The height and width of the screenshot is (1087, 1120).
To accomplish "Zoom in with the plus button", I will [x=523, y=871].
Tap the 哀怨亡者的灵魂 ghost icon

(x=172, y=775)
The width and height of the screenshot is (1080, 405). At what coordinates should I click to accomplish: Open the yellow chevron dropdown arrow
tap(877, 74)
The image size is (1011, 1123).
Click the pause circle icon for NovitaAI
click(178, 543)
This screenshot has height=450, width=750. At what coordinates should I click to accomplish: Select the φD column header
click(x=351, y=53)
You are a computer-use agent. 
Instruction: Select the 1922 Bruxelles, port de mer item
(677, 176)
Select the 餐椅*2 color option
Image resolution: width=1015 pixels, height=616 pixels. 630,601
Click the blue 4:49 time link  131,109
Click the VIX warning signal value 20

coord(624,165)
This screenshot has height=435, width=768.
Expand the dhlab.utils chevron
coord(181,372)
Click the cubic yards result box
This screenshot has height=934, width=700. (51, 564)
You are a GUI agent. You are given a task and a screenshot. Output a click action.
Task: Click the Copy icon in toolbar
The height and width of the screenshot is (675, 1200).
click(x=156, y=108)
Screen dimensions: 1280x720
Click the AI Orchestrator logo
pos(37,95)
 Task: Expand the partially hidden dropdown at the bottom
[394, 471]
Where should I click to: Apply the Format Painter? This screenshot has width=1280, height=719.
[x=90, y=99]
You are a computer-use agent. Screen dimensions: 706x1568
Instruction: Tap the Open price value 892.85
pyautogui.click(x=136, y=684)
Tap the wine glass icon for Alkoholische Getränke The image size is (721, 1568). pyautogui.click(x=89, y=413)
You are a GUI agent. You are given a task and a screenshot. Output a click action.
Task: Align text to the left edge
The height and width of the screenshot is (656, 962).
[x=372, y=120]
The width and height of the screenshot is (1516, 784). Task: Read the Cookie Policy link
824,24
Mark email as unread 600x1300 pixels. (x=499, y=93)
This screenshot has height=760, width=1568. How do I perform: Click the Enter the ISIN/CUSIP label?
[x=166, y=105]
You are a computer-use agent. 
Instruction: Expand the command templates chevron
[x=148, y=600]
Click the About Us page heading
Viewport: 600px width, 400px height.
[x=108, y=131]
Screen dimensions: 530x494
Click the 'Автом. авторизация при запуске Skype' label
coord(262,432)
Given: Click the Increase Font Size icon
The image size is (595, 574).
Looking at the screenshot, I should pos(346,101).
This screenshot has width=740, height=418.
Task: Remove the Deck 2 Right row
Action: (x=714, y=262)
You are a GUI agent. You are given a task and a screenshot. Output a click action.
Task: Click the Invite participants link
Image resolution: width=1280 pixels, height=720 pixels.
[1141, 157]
------------------------------------------------------------------------
§ TASK PROMPT
An exact copy of the data is needed, running from its first line through the line that holds "The image size is (1011, 1123).", and nothing beyond that.

§ RESULT
The height and width of the screenshot is (1087, 1120).
To accomplish "Zoom in with the plus button", I will [x=523, y=871].
Tap the 哀怨亡者的灵魂 ghost icon

(x=172, y=775)
The width and height of the screenshot is (1080, 405). At what coordinates should I click to accomplish: Open the yellow chevron dropdown arrow
tap(877, 74)
The image size is (1011, 1123).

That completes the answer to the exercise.